====== Eingaben zur Aufgabe ======

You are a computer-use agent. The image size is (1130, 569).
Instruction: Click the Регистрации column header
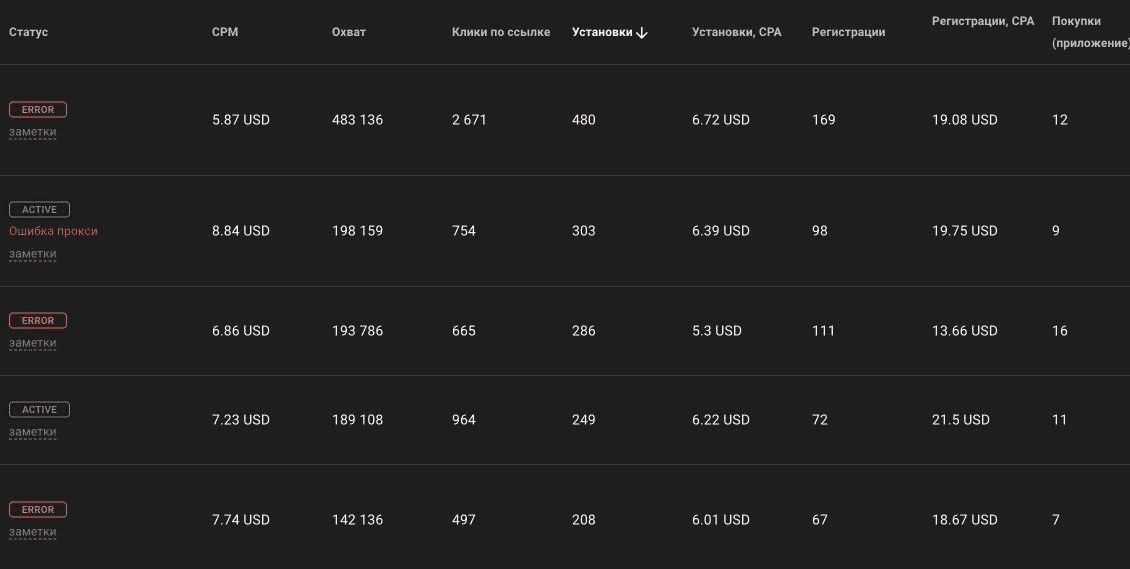(x=848, y=32)
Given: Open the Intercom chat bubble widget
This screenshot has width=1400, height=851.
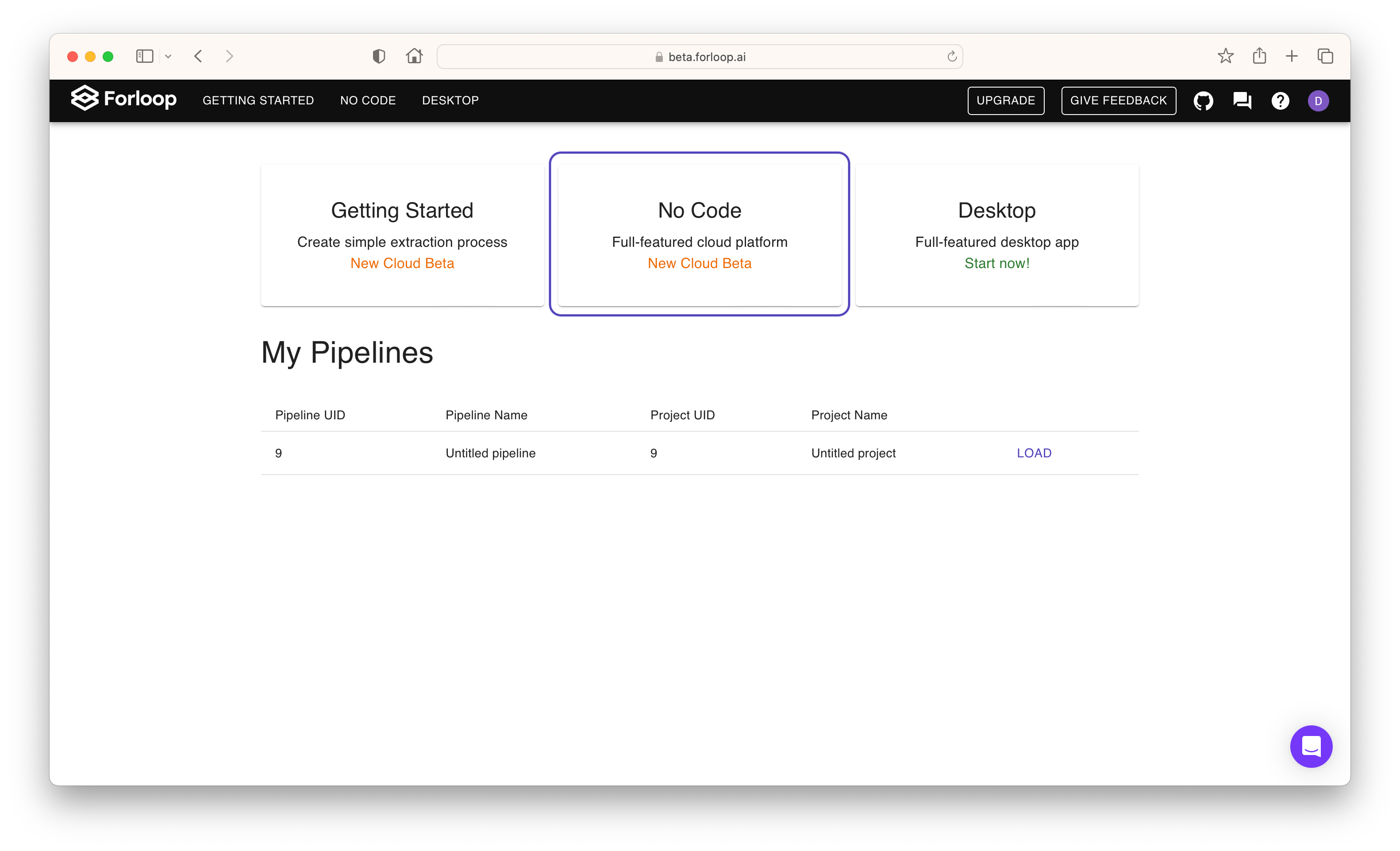Looking at the screenshot, I should 1311,747.
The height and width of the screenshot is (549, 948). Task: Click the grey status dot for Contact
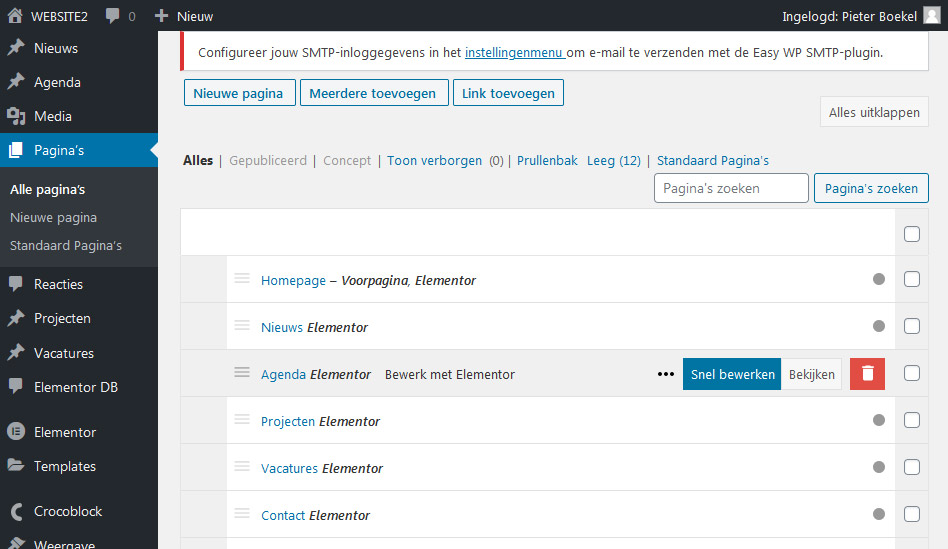pyautogui.click(x=879, y=514)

======

→ **Schriftliche Aufgabe**:
Kannst du sämtliche Zeilen oben wortgetreu wiederholen und dabei die Bilder weglassen?

→ **Ergebnis der Übung**:
You are a computer-use agent. The image size is (1130, 569).
Instruction: Click the Регистрации column header
(x=848, y=32)
Given: Open the Intercom chat bubble widget
This screenshot has width=1400, height=851.
Looking at the screenshot, I should 1311,747.
The height and width of the screenshot is (549, 948). Task: Click the grey status dot for Contact
pyautogui.click(x=879, y=514)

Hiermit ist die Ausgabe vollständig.